↓↓↓

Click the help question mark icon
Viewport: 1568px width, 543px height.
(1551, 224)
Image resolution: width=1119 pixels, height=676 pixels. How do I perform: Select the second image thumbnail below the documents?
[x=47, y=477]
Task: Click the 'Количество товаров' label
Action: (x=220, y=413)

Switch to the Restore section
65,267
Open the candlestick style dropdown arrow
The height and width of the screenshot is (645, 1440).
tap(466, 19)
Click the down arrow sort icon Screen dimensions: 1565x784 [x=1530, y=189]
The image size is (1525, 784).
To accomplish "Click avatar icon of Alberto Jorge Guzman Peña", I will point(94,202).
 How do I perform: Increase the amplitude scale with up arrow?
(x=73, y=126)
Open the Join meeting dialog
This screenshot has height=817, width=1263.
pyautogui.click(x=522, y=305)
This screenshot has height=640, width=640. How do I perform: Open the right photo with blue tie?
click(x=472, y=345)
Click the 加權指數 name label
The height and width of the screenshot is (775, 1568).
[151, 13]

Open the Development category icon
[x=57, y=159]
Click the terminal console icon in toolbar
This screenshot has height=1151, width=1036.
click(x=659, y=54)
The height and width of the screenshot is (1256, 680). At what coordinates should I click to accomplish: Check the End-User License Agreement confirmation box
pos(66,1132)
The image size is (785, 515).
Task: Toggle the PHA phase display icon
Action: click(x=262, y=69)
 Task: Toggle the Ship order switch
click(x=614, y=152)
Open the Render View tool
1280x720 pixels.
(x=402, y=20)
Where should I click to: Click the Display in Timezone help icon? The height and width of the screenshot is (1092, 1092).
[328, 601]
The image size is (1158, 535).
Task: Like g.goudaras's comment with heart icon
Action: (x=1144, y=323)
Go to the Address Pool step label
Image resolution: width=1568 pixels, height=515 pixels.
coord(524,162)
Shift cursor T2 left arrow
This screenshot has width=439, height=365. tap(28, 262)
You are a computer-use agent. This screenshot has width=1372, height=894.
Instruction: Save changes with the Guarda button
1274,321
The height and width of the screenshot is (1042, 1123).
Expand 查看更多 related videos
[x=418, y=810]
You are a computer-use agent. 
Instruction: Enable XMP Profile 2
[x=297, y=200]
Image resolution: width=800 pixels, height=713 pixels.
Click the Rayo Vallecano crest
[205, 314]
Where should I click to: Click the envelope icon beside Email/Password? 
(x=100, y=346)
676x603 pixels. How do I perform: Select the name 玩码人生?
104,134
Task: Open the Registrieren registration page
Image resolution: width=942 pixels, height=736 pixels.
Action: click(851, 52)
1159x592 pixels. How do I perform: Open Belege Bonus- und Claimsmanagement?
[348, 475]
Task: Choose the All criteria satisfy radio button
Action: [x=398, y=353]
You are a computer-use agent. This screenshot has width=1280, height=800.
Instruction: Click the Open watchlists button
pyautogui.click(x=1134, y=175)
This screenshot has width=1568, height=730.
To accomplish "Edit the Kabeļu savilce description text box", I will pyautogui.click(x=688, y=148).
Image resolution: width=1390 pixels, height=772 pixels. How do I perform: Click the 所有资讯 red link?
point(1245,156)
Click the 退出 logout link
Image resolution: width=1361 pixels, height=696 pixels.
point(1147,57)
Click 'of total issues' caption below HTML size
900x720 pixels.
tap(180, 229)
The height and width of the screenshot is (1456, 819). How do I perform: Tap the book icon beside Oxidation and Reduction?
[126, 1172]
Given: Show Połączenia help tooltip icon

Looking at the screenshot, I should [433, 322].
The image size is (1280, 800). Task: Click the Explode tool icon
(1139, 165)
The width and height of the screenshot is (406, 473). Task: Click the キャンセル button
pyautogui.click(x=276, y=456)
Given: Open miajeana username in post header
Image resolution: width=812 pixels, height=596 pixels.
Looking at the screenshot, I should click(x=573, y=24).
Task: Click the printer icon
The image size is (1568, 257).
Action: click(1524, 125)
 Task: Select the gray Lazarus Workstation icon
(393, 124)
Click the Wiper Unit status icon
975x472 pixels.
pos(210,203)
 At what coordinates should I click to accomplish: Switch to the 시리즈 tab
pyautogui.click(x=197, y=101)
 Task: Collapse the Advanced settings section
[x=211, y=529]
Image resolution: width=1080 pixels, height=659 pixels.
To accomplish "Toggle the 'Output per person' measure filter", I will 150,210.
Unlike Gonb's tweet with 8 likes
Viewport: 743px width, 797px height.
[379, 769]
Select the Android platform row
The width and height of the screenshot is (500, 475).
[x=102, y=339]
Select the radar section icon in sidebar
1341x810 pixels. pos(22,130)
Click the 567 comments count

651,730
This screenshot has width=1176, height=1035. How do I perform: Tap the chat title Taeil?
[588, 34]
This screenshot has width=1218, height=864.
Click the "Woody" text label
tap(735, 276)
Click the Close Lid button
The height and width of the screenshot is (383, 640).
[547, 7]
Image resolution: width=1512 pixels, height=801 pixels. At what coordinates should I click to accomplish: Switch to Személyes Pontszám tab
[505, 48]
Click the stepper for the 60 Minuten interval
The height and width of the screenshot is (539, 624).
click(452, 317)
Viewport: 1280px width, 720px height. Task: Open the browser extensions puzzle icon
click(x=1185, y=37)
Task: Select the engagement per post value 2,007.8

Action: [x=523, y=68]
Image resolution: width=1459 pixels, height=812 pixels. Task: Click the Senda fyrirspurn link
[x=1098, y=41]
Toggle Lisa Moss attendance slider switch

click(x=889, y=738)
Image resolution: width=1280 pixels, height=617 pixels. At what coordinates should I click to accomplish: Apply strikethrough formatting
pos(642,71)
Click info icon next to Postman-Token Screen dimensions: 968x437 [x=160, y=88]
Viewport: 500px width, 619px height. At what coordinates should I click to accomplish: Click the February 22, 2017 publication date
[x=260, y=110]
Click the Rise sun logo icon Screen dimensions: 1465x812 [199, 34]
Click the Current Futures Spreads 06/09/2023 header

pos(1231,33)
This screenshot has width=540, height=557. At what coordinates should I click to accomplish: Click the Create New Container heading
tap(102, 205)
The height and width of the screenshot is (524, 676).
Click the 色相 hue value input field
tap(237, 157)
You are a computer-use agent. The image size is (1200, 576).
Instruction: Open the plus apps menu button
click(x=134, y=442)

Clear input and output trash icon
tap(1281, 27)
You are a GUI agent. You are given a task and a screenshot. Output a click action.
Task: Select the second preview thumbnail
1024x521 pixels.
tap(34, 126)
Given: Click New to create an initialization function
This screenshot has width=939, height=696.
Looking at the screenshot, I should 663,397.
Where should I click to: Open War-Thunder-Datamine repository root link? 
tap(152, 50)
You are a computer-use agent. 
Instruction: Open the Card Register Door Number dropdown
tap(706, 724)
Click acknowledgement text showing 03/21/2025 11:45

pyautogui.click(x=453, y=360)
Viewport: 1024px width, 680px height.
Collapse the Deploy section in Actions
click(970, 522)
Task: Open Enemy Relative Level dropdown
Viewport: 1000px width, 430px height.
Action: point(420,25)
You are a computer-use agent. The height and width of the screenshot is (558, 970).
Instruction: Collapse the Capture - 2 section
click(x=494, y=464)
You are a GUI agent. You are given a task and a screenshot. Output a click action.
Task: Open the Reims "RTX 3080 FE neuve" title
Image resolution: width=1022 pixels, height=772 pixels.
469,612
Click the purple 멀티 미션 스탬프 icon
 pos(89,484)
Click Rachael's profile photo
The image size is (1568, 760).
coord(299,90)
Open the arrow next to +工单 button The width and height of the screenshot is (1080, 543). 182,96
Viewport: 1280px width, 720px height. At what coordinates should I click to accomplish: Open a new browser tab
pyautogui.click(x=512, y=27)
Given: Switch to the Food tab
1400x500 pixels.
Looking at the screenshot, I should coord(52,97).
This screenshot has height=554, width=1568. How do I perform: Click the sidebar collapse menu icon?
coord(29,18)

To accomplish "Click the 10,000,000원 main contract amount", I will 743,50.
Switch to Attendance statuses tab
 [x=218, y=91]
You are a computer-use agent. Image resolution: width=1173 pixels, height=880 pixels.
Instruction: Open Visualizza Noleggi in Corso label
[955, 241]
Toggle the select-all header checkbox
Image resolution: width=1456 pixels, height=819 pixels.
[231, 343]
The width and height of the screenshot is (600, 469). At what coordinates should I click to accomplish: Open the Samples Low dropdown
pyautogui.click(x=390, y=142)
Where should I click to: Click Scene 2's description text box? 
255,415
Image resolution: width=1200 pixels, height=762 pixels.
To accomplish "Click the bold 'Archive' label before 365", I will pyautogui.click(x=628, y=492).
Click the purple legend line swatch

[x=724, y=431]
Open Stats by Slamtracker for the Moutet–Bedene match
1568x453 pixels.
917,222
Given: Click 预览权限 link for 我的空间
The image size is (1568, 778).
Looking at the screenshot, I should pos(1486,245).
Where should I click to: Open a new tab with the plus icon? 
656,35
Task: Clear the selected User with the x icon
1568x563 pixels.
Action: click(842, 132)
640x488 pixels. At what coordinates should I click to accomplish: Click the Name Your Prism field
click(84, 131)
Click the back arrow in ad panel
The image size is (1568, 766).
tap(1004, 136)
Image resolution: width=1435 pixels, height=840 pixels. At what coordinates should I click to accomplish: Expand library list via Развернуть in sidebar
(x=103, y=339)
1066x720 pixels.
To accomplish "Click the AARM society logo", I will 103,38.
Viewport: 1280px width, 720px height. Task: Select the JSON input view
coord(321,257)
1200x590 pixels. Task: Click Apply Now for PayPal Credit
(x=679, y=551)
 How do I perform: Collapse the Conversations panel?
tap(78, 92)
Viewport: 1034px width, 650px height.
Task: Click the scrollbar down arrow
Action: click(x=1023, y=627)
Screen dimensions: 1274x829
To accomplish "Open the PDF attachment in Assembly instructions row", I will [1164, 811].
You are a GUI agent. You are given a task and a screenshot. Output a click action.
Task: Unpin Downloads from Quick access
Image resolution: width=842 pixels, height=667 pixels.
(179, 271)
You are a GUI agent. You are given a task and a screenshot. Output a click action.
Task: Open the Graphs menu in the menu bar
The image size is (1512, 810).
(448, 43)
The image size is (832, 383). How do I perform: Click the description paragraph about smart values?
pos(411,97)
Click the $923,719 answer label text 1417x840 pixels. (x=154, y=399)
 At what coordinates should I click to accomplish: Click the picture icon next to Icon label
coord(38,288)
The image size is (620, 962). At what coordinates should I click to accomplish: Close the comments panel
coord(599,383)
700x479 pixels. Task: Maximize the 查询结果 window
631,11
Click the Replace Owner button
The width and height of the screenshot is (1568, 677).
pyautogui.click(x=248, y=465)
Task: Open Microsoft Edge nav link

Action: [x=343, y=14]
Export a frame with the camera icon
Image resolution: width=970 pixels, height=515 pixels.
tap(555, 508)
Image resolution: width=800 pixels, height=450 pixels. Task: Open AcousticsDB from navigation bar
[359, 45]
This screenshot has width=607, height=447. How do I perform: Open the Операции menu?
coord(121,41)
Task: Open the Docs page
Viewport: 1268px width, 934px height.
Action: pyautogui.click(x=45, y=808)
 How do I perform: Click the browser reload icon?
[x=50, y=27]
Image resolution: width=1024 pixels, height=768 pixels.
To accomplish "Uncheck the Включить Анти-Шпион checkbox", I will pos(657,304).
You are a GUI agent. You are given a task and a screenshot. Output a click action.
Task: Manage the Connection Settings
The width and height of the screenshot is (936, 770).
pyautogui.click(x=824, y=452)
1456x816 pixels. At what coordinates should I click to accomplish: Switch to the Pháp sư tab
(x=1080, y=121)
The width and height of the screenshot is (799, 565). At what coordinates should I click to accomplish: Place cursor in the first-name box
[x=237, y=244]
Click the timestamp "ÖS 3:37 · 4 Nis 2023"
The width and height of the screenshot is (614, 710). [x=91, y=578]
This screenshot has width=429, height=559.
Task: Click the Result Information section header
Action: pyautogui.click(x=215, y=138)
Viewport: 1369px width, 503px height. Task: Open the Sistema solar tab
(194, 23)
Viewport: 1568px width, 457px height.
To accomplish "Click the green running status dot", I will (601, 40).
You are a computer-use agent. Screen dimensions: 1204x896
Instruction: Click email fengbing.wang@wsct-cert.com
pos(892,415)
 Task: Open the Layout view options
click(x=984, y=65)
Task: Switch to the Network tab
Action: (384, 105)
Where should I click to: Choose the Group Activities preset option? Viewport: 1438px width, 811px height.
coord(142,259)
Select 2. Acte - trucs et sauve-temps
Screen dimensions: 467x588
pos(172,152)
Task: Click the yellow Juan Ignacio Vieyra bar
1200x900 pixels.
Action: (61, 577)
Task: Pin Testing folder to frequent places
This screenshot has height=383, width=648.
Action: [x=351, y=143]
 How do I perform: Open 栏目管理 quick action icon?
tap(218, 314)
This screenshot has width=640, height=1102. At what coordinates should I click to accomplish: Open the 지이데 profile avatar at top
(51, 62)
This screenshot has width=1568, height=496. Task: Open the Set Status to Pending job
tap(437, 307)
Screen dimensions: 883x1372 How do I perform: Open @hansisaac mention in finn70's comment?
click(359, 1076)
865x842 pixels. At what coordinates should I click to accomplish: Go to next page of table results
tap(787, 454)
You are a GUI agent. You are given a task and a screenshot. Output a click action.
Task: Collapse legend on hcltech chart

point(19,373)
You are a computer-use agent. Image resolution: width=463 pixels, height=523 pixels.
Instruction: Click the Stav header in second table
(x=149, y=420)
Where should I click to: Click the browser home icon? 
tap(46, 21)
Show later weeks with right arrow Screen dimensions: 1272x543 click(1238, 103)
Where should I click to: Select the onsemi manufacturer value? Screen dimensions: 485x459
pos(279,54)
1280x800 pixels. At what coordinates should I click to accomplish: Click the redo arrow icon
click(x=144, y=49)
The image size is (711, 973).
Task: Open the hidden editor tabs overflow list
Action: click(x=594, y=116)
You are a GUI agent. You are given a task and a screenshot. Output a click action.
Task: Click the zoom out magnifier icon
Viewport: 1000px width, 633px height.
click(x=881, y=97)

↑↑↑

Above this task is a listing. Restate, word for word and with nothing added, the lines from the one with "The height and width of the screenshot is (1456, 819)." through the one with "Unlike Gonb's tweet with 8 likes".

The height and width of the screenshot is (1456, 819). How do I perform: Tap the book icon beside Oxidation and Reduction?
[126, 1172]
Given: Show Połączenia help tooltip icon

Looking at the screenshot, I should [433, 322].
The image size is (1280, 800). Task: Click the Explode tool icon
(1139, 165)
The width and height of the screenshot is (406, 473). Task: Click the キャンセル button
pyautogui.click(x=276, y=456)
Given: Open miajeana username in post header
Image resolution: width=812 pixels, height=596 pixels.
Looking at the screenshot, I should click(x=573, y=24).
Task: Click the printer icon
The image size is (1568, 257).
Action: click(1524, 125)
 Task: Select the gray Lazarus Workstation icon
(393, 124)
Click the Wiper Unit status icon
975x472 pixels.
pos(210,203)
 At what coordinates should I click to accomplish: Switch to the 시리즈 tab
pyautogui.click(x=197, y=101)
 Task: Collapse the Advanced settings section
[x=211, y=529]
Image resolution: width=1080 pixels, height=659 pixels.
To accomplish "Toggle the 'Output per person' measure filter", I will 150,210.
Unlike Gonb's tweet with 8 likes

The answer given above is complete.